**YOUR GOAL**
The lines to copy from the data below are those that hold the string "agent".

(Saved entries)
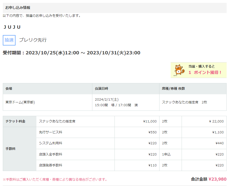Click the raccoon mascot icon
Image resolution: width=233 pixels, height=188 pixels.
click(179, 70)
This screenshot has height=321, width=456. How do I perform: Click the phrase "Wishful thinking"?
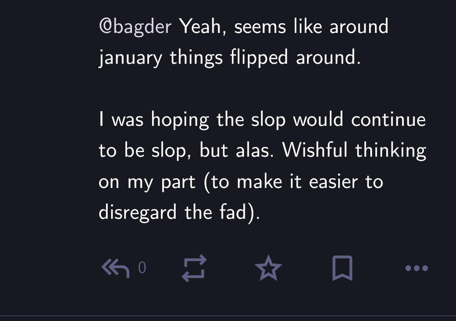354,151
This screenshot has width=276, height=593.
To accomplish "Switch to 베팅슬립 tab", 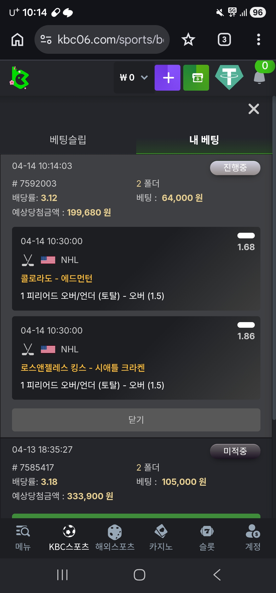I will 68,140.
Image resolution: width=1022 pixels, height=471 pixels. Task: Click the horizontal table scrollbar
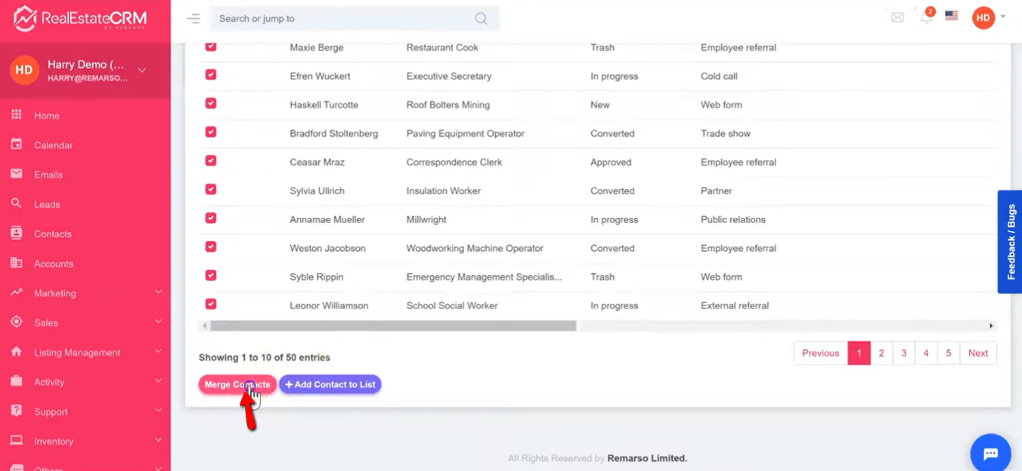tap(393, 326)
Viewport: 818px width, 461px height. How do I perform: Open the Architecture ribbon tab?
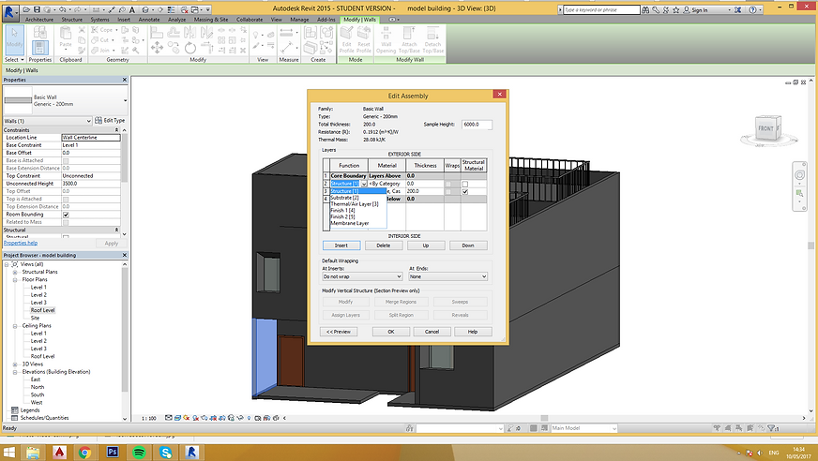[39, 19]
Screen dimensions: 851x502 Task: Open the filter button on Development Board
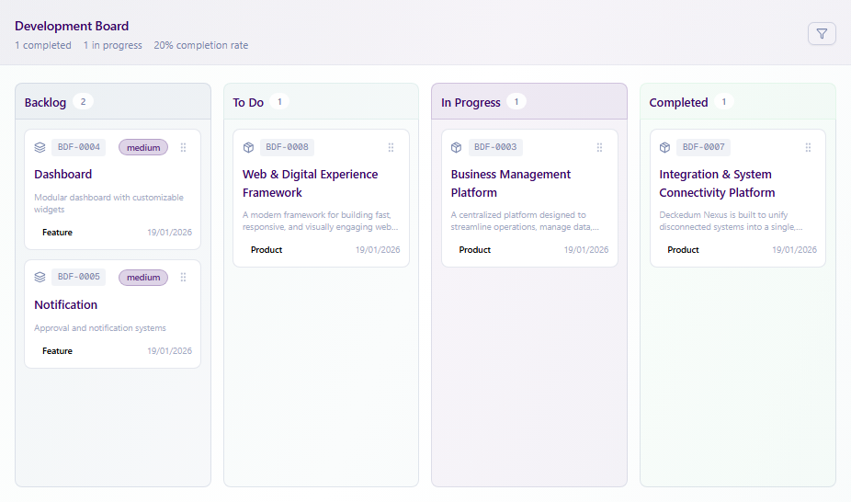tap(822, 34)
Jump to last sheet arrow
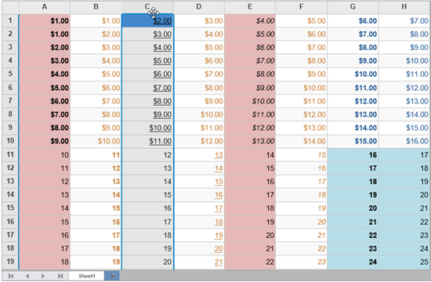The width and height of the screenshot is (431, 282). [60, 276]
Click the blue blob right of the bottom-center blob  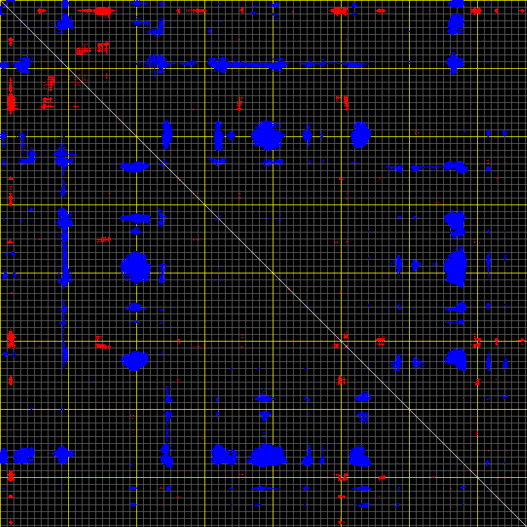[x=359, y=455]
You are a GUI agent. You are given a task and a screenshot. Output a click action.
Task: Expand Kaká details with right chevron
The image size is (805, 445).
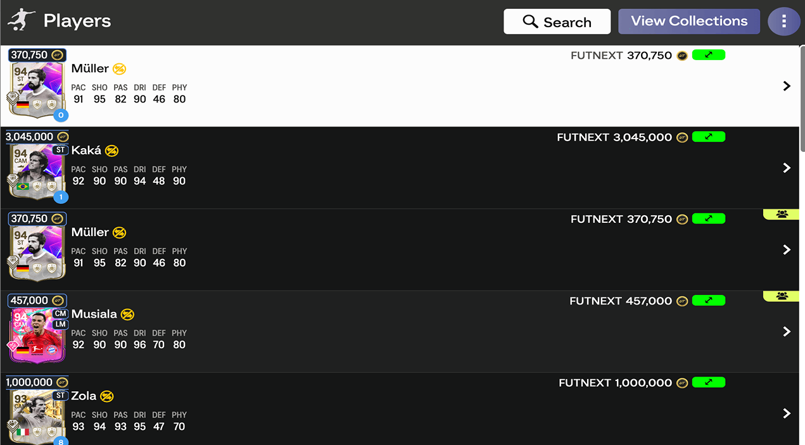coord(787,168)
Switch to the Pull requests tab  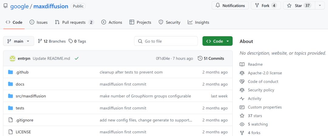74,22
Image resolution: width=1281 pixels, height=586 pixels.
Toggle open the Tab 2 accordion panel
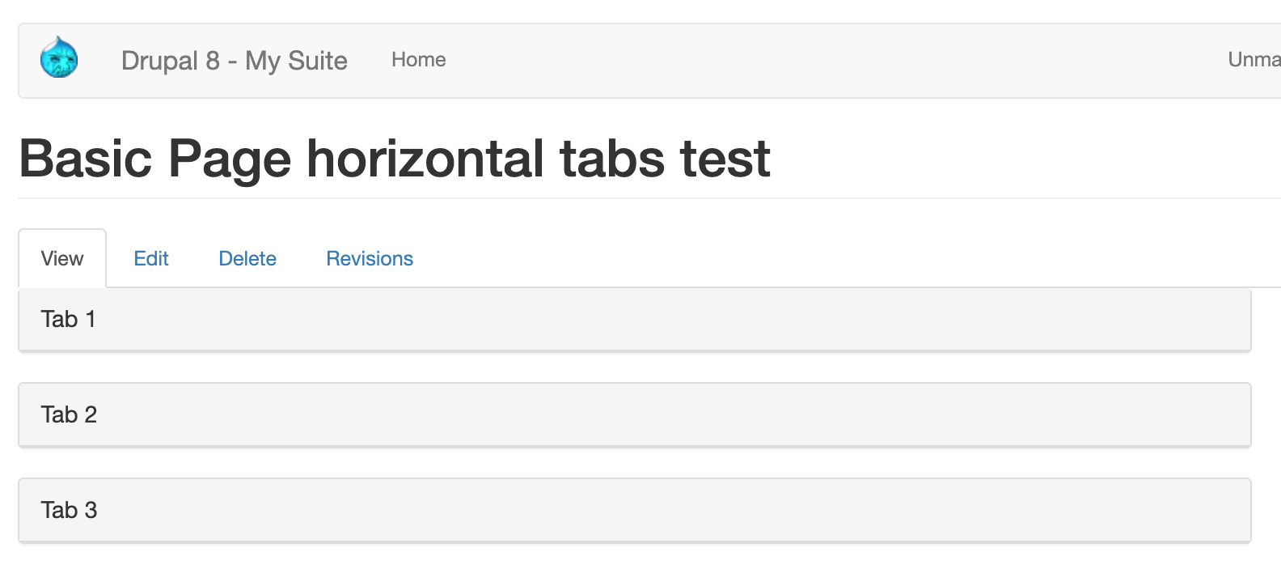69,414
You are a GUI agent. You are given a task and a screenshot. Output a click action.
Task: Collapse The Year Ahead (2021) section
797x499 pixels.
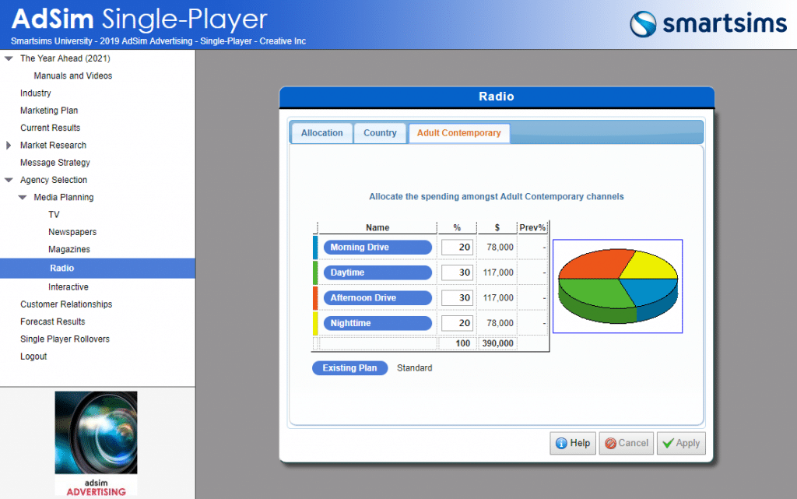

---

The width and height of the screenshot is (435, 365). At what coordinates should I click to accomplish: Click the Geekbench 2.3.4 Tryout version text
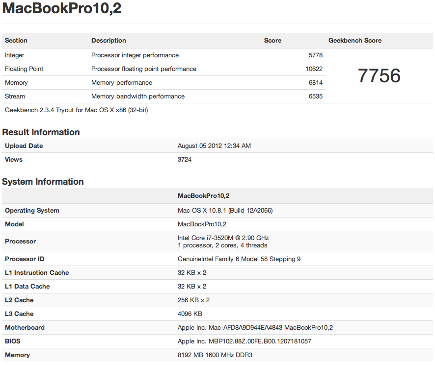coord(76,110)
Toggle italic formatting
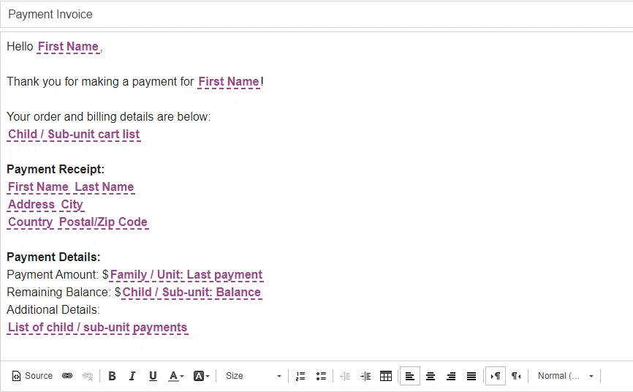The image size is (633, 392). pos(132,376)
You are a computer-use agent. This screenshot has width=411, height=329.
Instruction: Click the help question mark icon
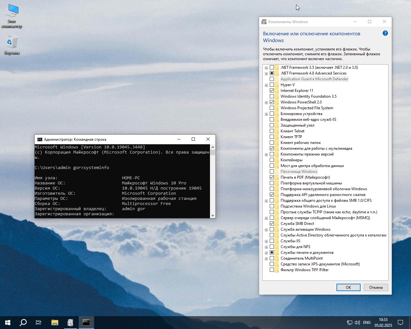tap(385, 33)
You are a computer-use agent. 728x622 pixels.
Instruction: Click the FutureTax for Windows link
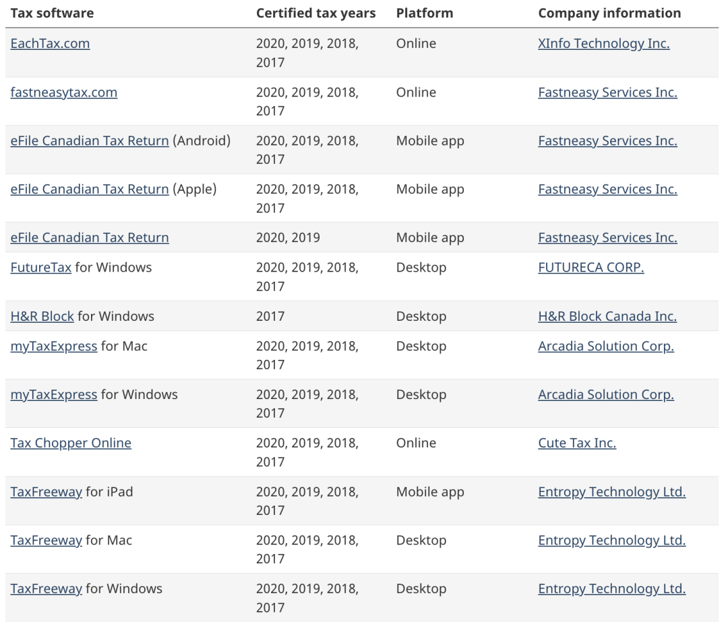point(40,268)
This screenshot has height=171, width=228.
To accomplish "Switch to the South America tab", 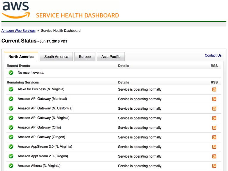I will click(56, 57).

**RESULT**
You are a GUI agent. You are given a task and a screenshot. Output a click action.
You are a GUI agent. You are given a task and a screenshot. Output a click action.
You are a computer-use agent. This screenshot has width=411, height=329.
You are a computer-use agent. 728x622 pixels.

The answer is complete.